どうやって登ったのか不明ながらも、神棚のお供えの鯛を齧っていたり、天ぷらの残り油を冷めてから舐めたり、少し妖怪っぽいところはあった。
猫は二十年生きると化け猫になると聞いたことがある。尻尾の先に触れると僅かに二股に分かれている。いよいよ化け猫になるのかと思っていたが拾ってくる前の事故で分かれたとか。
おなかが減るとにゃあにゃあ。掃除機を怖がり、地震の時は三日間押入れから出てこなかった。我慢していたのか出てきた時に大量の小便をしていた。行儀はすこぶる良かった。
床に横になると腿の上に。胡坐をかいていると又座の間に。布団で寝ていると捲って入ってくる。重くて退けてもまた。
夏になるとバテて体重を落す。冬に元気になり太りだす。それの繰り返し。ある年から体重が戻らなくなった。それでも一年。また一年。

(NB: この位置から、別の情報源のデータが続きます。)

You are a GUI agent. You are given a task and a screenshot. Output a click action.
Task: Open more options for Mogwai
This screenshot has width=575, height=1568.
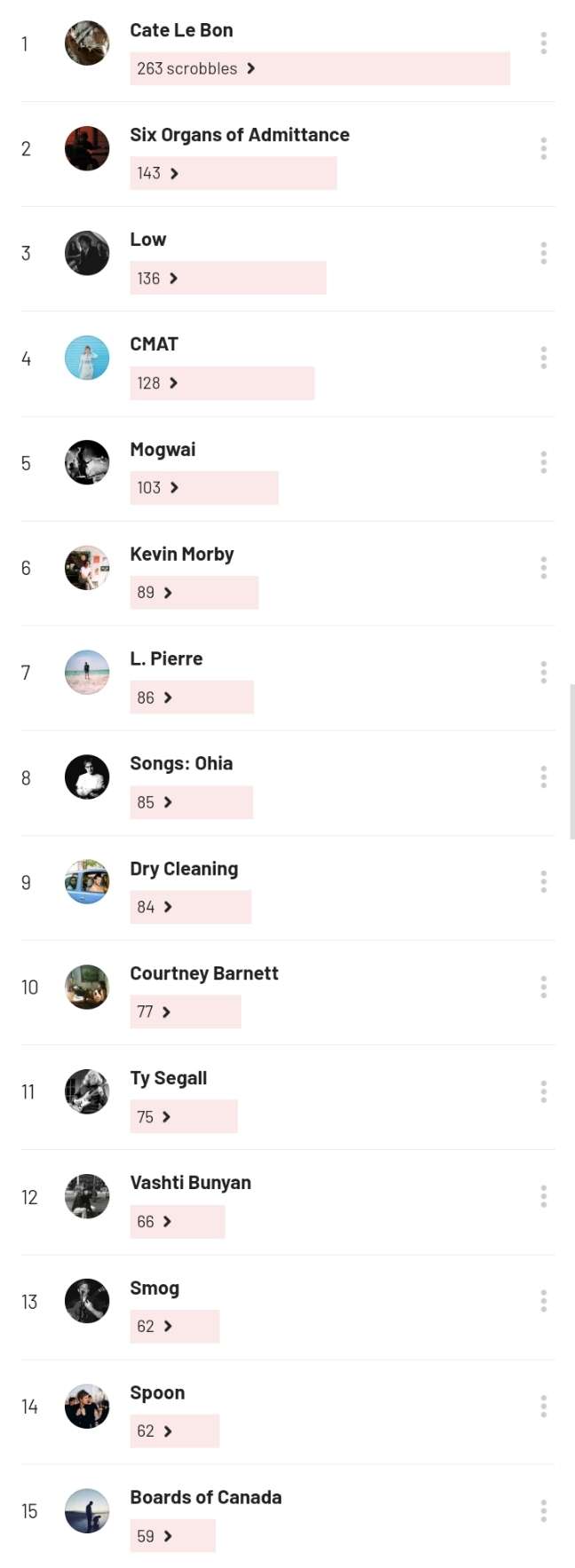click(x=543, y=462)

四年目の夏。気が付くと食事をしていない。水は飲む。横になって動かなくなる時間が増えた。
二日、三日。最初は違うと思った。
餌を変えた。食べない。水は飲む。まだ動ける。
一週間。
するめだけに興味を示すことがわかった。噛み砕いて塩気を落す。掌に載せると食べてくれた。
二週間。
するめだけは食べてくれる。水も飲んでくれる。動くときはトイレに行くときだけ。
もうひざの上には乗ってくれない。
三週目に入る前。
わずかによろよろとしか歩けない。流動食を準備しスポイドで食べさせようとするが拒否。無理やり食べさせようとするが今後は自然に任せる事に。水は飲む。するめにも興味がなくなる。トイレにはふらつきながら。寝床にはトイレシートを並べているのに。
三週目。
右後ろ足を引きずるようになる。づりづりと引き釣りトイレに行こうとする。抱きかかえてトイレへ運ぶ。トイレを目の前に逆に振り向き用を足す。全部はみ出ているよ。
なんとなくわかる。今日。
夜中、ほとんど動かなくなったたろうが傍で寝ている母の足元へ行こうとする。足をひきづり前足だけで。体を支えるだけで持ち上げない。安心したのかそのまま落ち着く。

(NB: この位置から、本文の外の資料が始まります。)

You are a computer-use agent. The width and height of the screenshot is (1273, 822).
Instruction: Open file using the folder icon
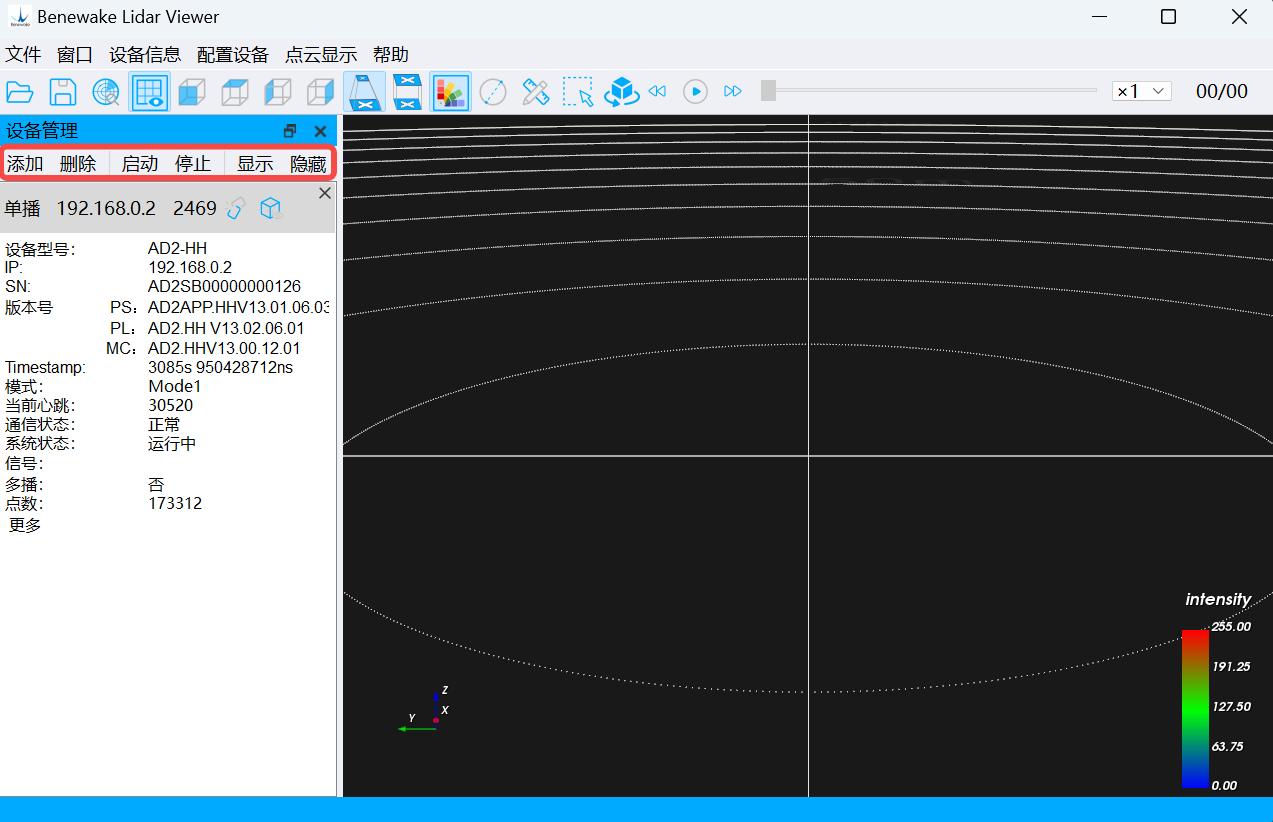[x=20, y=92]
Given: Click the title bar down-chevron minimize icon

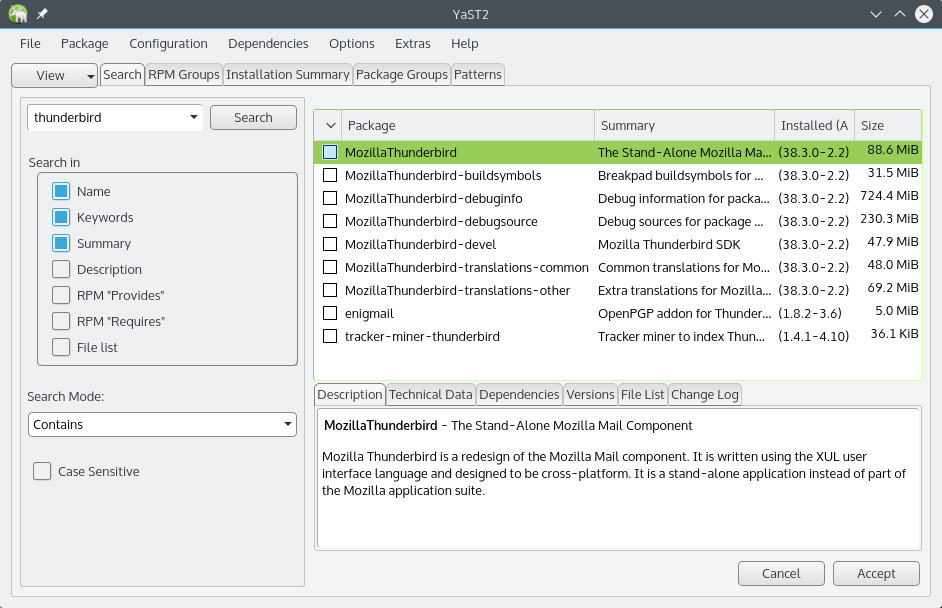Looking at the screenshot, I should [x=876, y=14].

朝七時。冷たく固まったたろう。ハンサムな顔が台無し。
母が出かける直前まで生きていた。一番なついていた母に死に際を見せず。
強く強く抱きしめて一番可愛く見えるような姿勢に。口とまぶたも。
まるで寝ているみたい。おじいちゃんだけどハンサム。そこいらの猫に全然負けていない。
二十歳になるまであと半年。
妖怪になれなかった猫。最後まで行儀よく。